American model, public speaker, and beauty pageant titleholder

Chelsea Keolani Hardin (born September 5, 1991) is an American model, public speaker, and beauty pageant titleholder who was crowned Miss Hawaii USA 2016. She was the first runner-up to Deshauna Barber of District of Columbia at Miss USA 2016.

==Early life==
Hardin was born on September 5, 1991, in Honolulu, Hawaii. She is of Native Hawaiian, Chinese, Filipino, Portuguese, Spanish, Dutch, Irish, English, French, and Scandinavian descent. Her father Kevin Hardin is a Hawaiian Airlines pilot, while her mother Christine Mitchell is a real estate agent. Hardin attended the ʻIolani School and later California Polytechnic State University in San Luis Obispo, California.

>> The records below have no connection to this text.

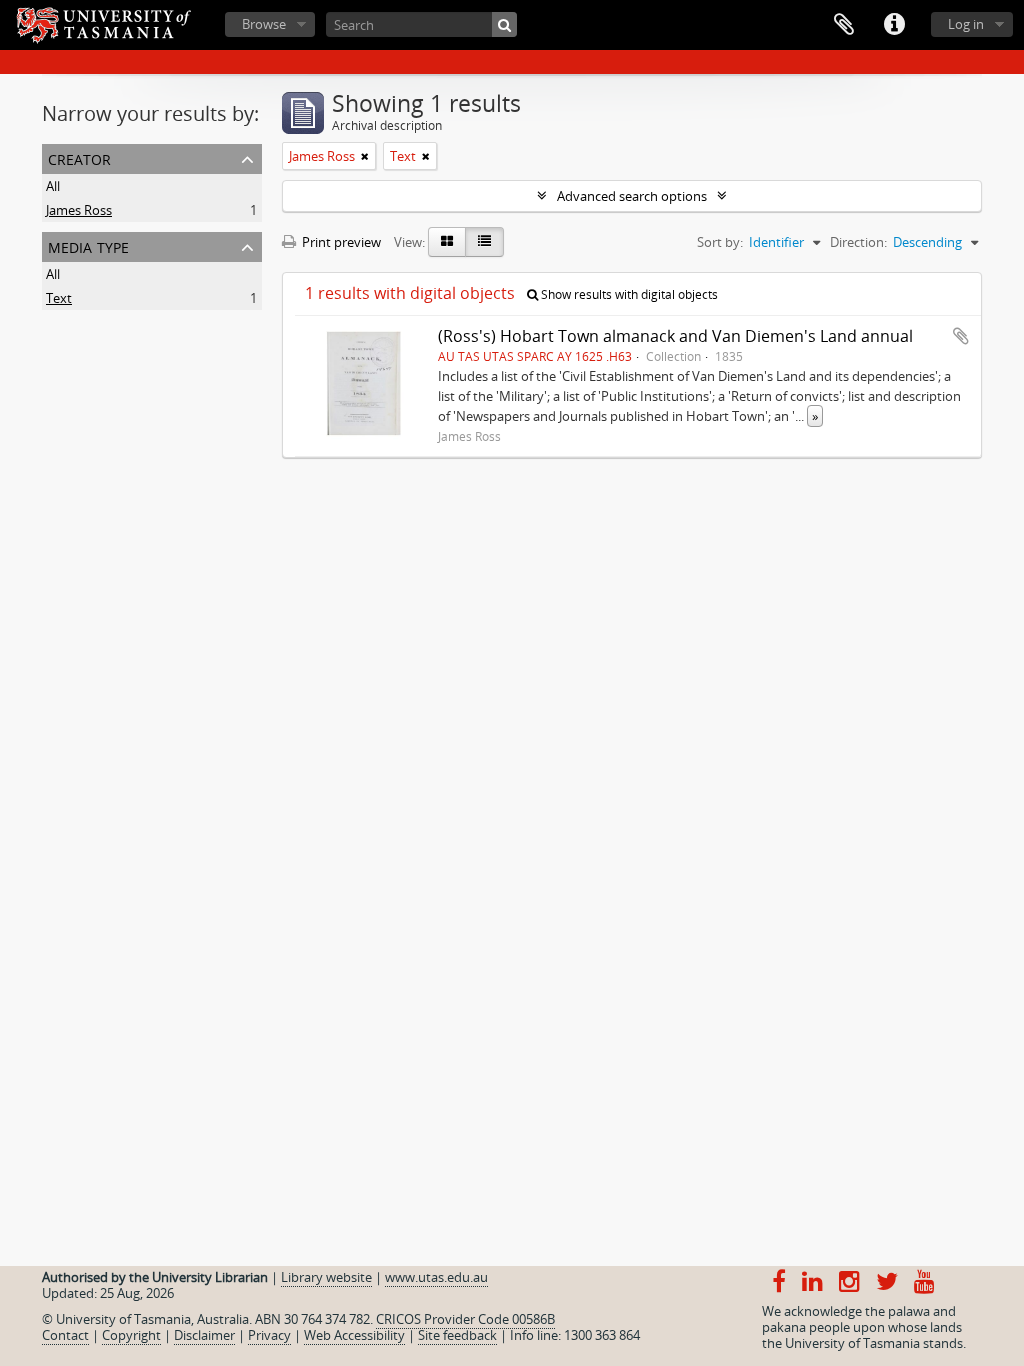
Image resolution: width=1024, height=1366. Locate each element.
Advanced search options (632, 196)
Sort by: (720, 242)
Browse (264, 24)
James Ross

While a university student, she played NCAA Division I women's volleyball.

==Pageantry==

===Miss Hawaii USA 2016===
Hardin represented East Oahu at Miss Hawaii USA 2016 on November 22, 2015, and was crowned the winner by outgoing titleholder Emma Wo.

===Miss USA 2016===
On June 5, 2016, Hardin competed in the Miss USA 2016 pageant in Las Vegas, Nevada. She went on to place as the first runner-up to winner Deshauna Barber of District of Columbia, despite being the favorite to win.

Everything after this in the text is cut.